↓↓↓

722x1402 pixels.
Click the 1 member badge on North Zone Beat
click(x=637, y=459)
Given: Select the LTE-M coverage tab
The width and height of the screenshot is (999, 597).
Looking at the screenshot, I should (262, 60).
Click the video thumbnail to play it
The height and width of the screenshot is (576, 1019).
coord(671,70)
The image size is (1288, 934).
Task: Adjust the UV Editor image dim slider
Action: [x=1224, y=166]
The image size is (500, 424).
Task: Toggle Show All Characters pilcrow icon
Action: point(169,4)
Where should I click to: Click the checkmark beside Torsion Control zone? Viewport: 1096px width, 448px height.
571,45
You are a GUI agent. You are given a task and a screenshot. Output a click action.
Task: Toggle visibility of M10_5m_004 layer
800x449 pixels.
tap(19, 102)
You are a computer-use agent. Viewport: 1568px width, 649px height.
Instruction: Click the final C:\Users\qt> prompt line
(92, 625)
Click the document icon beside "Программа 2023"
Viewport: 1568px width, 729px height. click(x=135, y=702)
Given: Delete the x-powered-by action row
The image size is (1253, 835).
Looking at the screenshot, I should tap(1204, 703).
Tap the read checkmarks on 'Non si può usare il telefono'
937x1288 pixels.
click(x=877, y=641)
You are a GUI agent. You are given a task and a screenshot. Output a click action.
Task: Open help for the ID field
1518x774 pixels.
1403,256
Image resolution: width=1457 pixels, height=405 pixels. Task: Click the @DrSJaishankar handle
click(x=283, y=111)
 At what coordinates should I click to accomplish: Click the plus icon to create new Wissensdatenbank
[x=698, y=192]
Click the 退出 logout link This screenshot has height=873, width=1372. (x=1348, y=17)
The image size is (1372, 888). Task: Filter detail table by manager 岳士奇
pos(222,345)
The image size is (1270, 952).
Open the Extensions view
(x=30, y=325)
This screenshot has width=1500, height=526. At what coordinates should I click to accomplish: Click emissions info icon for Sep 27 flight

↑↑↑

Try it:
Could you retype the whole listing above without altering a word?

Reply to the task:
722x1402 pixels.
Click the 1 member badge on North Zone Beat
click(x=637, y=459)
Given: Select the LTE-M coverage tab
The width and height of the screenshot is (999, 597).
Looking at the screenshot, I should (262, 60).
Click the video thumbnail to play it
The height and width of the screenshot is (576, 1019).
coord(671,70)
The image size is (1288, 934).
Task: Adjust the UV Editor image dim slider
Action: [x=1224, y=166]
The image size is (500, 424).
Task: Toggle Show All Characters pilcrow icon
Action: point(169,4)
Where should I click to: Click the checkmark beside Torsion Control zone? Viewport: 1096px width, 448px height.
571,45
You are a GUI agent. You are given a task and a screenshot. Output a click action.
Task: Toggle visibility of M10_5m_004 layer
800x449 pixels.
tap(19, 102)
You are a computer-use agent. Viewport: 1568px width, 649px height.
Instruction: Click the final C:\Users\qt> prompt line
(92, 625)
Click the document icon beside "Программа 2023"
Viewport: 1568px width, 729px height. click(x=135, y=702)
Given: Delete the x-powered-by action row
The image size is (1253, 835).
Looking at the screenshot, I should tap(1204, 703).
Tap the read checkmarks on 'Non si può usare il telefono'
937x1288 pixels.
click(x=877, y=641)
You are a GUI agent. You are given a task and a screenshot. Output a click action.
Task: Open help for the ID field
1518x774 pixels.
1403,256
Image resolution: width=1457 pixels, height=405 pixels. Task: Click the @DrSJaishankar handle
click(x=283, y=111)
 At what coordinates should I click to accomplish: Click the plus icon to create new Wissensdatenbank
[x=698, y=192]
Click the 退出 logout link This screenshot has height=873, width=1372. (x=1348, y=17)
The image size is (1372, 888). Task: Filter detail table by manager 岳士奇
pos(222,345)
The image size is (1270, 952).
Open the Extensions view
(x=30, y=325)
This screenshot has width=1500, height=526. At what coordinates should I click to accomplish: Click emissions info icon for Sep 27 flight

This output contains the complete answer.